Tak lama kemudian Siti Nurbaya meninggal dunia karena memakan lemang beracun yang sengaja diberikan oleh kaki tangan Datuk Maringgih. Kematian Siti Nurbaya itu terdengar oleh Samsulbahri sehingga ia menjadi putus asa dan mencoba melakukan bunuh diri. Akan tetapi mujurlah karena ia tak meninggal. Sejak saat itu Samsulbahri tidak meneruskan sekolahnya dan memasuki dinas militer.
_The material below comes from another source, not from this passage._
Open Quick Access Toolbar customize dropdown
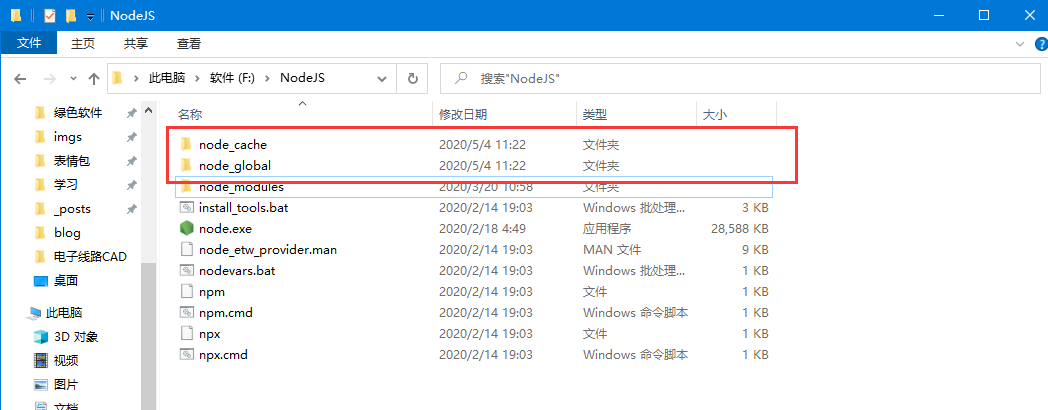Viewport: 1048px width, 410px height. (x=90, y=17)
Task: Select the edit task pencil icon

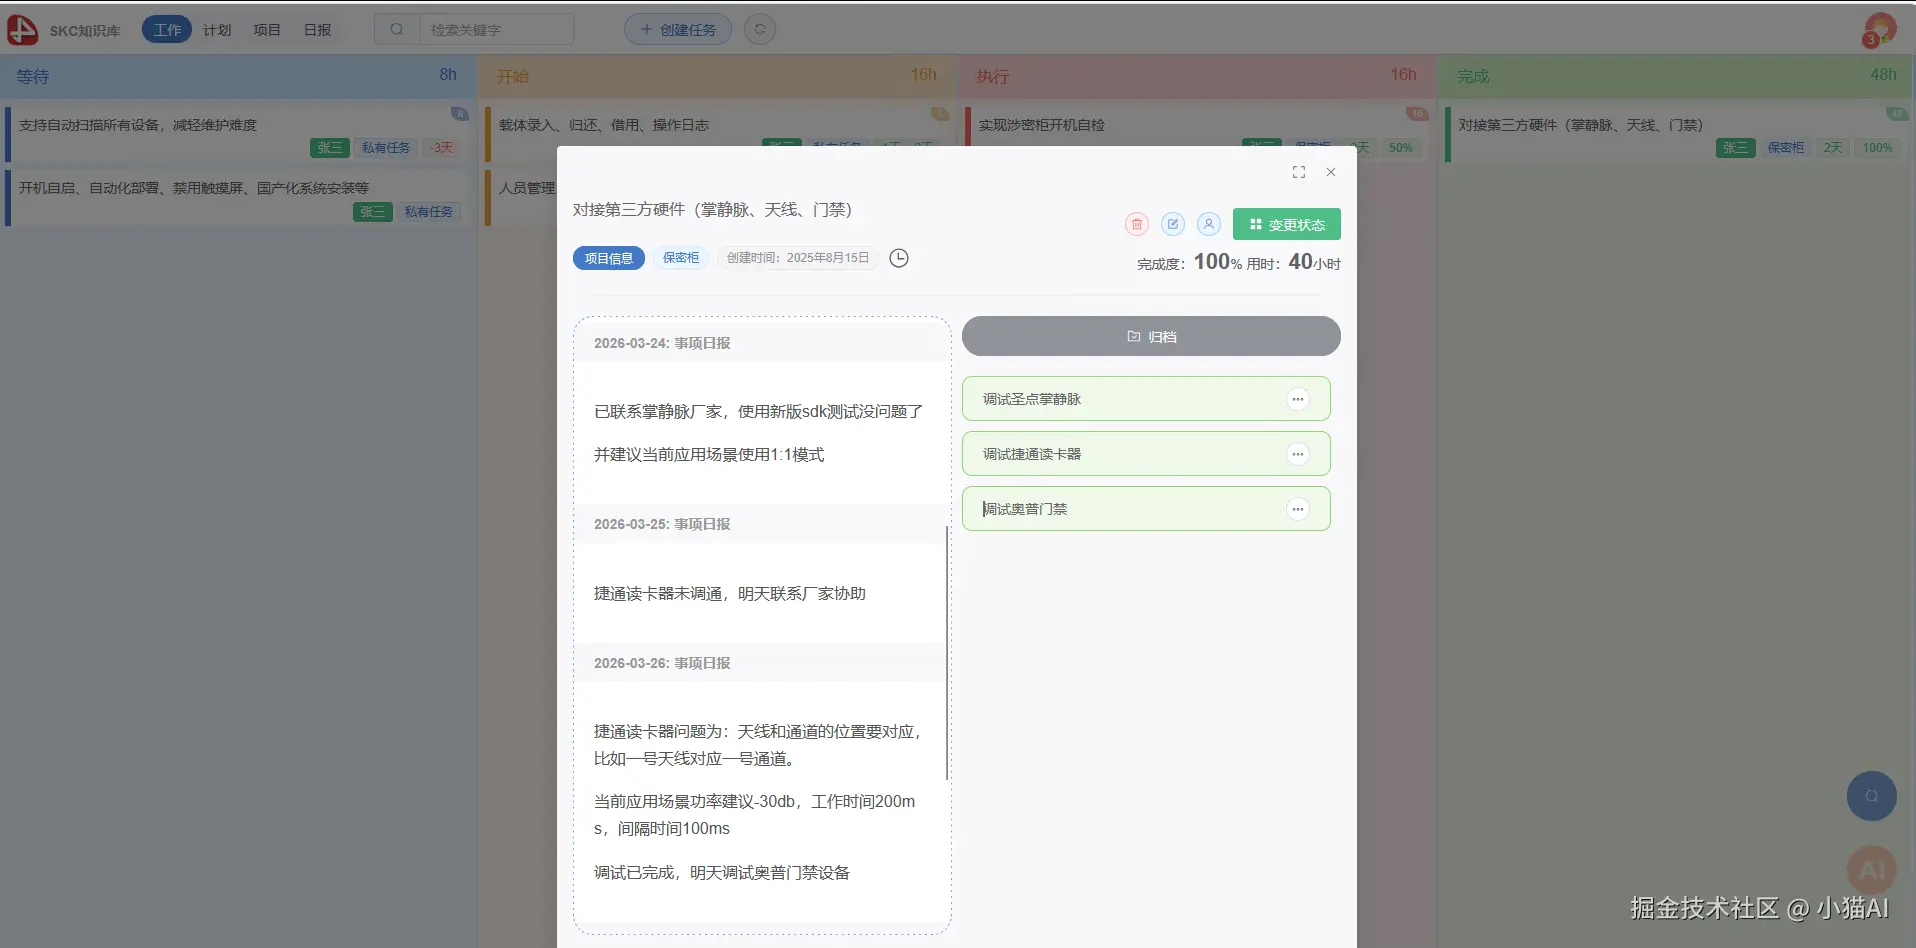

Sepuluh tahun kemudian, dikisahkan dikota Padang sering terjadi huru-hara dan tindak kejahatan akibat ulah Datuk Maringgih dan orang-orangnya. Samsulbahri yang telah berpangkat Letnan dikirim untuk melakukan pengamanan. Samsulbahri yang mengubah namanya menjadi Letnan Mas segera menyerbu kota Padang. Ketika bertemu dengan Datuk Maringgih dalam suatu keributan tanpa berpikir panjang lagi Samsulbahri menembaknya. Datuk Maringgih jatuh tersungkur, namun sebelum tewas ia sempat membacok kepala Samsulbahri dengan parangnya.
Samsulbahri alias Letnan Mas segera dilarikan ke rumah sakit. Pada saat-saat terakhir menjelang ajalnya, ia meminta dipertemukan dengan ayahandanya. Tetapi ajal lebih dulu merenggut sebelum Samsulbahri sempat bertemu dengan orangtuanya.